KEGG annotations - the number is much lower number than expected

oschwengers / bakta

Rapid & standardized annotation of bacterial genomes, MAGs & plasmids

GNU General Public License v3.0

432 stars 53 forks source link

KEGG annotations - the number is much lower number than expected #285

Closed tvtv195 closed 1 month ago

tvtv195 commented 5 months ago

Dear bakta team, We ran bakta on several bacterial genomes, with >50% estimated compl. and <10% contam., to obtain KEGG annotations. Bakta ran just fine, without any issues, e.g.:

bakta --db /gpfs/gpfs1/scratch/cb761220/databases/bakta_db_2024/db \ -o /scratch/cb761203/02.analysis/13.module13/01.bakta/ -v \ /scratch/cb761203/02.analysis/12.module12/bins_hq/sample.bin.35.fa

However, we only got between 0 and 17 KEGG annotations (K0 ID) per genome. For example, a very small bacterial genome of 531,276 bp had 517 CDS but not even a single KEGG annotation.

Is there something wrong with the way bakta assigns KEGG annotations? Best, Chris

oschwengers commented 5 months ago

Hi Chris, and thanks for reaching out. Based on the command line above, I guess you're working on a MAG. Depending on the species it could simply be the case that there are only few to no genes similar to those stored in KEGG. Could you provide some information about how many UniRef90-annotated genes and how many hypotheticals you get ?

cpauvert commented 2 months ago

Just wanted to add that not all the KEGG annotations are included in the database (see the line below), which could also explain the discrepancy between the results and your expectations @tvtv195

https://github.com/oschwengers/bakta/blob/c93c3f144282146b89e5d372f91f0e3cf60d968e/db-scripts/annotate-kofams.py#L58

Best,

tvtv195 commented 2 months ago

Thanks, that's good to know. We have found a workaround, i.e. we run the gene calling through bakta and then submit the output to KEGG BlastKEGG Orthology Ank Links Annotation (BlastKOALA) (https://www.kegg.jp/blastkoala/) This way we went from, e.g. 1 KEGG annotation (bakta) to >100 (BlastKOALA) - our downstream checks (gene neighborhood and operon analysis, blast, phylogeny, etc.) confirmed the BlastKOALA annotations.

oschwengers commented 2 months ago

Thanks @cpauvert for bringing this up - 100% correct!

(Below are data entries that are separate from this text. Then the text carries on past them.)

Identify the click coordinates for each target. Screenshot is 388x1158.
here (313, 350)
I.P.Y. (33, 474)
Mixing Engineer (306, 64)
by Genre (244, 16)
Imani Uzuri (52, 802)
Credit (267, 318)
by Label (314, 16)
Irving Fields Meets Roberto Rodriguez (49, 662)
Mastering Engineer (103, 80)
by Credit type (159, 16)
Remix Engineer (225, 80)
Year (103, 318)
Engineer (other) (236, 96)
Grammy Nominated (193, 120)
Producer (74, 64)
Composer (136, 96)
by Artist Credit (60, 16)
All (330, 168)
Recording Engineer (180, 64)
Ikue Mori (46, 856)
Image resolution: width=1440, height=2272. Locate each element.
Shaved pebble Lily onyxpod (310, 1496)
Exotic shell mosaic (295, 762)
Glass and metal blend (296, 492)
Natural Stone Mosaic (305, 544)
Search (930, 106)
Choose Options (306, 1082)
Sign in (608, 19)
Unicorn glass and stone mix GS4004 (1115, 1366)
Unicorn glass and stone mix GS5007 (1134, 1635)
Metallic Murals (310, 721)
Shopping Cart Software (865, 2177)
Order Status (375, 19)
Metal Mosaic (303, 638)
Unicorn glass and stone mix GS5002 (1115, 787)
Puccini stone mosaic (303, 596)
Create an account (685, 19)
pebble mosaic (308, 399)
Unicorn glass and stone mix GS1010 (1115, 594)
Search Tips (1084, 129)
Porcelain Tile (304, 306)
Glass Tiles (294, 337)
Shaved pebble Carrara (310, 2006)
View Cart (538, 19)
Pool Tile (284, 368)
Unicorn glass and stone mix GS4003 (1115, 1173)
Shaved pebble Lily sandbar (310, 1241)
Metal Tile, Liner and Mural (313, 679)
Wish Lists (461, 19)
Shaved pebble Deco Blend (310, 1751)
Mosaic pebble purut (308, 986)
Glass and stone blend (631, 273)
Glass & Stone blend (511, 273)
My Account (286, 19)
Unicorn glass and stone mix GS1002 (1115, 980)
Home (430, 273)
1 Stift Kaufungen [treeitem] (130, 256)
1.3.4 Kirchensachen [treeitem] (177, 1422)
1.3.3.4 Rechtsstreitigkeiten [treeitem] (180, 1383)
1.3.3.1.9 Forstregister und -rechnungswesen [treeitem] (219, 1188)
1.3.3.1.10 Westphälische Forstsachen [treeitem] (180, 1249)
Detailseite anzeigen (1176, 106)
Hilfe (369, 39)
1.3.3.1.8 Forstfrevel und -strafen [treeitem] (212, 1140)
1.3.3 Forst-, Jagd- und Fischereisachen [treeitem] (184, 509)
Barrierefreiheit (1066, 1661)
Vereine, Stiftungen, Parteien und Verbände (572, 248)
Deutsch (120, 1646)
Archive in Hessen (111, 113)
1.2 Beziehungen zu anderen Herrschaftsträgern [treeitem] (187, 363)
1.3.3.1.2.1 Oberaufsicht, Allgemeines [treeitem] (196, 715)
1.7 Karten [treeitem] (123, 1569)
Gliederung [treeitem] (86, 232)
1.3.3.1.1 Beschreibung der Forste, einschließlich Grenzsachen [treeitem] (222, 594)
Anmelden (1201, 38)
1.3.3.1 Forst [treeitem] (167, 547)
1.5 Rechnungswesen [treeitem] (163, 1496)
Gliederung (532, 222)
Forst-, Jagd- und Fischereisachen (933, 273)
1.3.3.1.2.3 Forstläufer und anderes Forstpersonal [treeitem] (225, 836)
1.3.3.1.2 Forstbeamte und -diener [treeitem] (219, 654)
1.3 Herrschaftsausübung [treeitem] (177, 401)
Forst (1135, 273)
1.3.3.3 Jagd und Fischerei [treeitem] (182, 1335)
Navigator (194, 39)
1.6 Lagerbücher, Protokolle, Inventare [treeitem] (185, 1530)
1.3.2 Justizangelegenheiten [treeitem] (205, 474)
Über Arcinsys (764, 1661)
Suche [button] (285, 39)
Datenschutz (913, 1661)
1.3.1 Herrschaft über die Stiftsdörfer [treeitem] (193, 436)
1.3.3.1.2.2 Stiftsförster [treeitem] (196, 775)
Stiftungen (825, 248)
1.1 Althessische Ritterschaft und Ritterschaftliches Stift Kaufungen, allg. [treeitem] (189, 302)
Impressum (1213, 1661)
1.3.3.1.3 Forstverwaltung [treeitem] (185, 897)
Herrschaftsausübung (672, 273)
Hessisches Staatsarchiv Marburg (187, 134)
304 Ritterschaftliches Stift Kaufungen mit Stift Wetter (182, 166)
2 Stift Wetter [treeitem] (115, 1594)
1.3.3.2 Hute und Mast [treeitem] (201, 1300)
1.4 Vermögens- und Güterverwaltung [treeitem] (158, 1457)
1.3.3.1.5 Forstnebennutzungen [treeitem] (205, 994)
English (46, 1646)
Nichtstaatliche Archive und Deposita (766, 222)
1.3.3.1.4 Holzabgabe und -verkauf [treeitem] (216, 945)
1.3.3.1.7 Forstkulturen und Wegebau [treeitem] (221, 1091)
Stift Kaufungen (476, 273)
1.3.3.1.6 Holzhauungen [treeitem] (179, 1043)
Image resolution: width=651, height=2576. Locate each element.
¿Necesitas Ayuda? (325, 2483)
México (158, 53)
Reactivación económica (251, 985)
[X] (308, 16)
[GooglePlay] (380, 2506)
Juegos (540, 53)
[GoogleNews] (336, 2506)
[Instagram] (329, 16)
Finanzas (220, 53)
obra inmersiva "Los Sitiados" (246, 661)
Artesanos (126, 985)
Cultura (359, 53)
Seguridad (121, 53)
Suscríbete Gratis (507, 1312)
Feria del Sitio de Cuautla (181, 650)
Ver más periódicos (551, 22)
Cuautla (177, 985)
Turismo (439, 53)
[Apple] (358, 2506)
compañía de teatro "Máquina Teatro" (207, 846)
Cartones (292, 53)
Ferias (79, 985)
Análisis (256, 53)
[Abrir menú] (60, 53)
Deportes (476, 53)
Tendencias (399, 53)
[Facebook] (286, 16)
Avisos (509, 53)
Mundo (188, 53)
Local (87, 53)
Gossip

The Bakta database integrates annotation information from various external databases, trying to rank external databases in a way that larger more comprising DBs come first and smaller, often more specific, higher quality, databases come later. By this, we try to exploit the potentially more specific, higher quality information from smaller DBs. However, it is far from trivial to formalize these rankings. Hence, I decided to only take into account the upper 90% of all BlastKOALA annotations, as @cpauvert mentioned.

I hope, that over time, more and more additional information, like dbxrefs, ECs, etc, will make it into the Bakta annotation database. Needless to mention, that we're always open to and thankful for any ideas and feedback how to improve these things.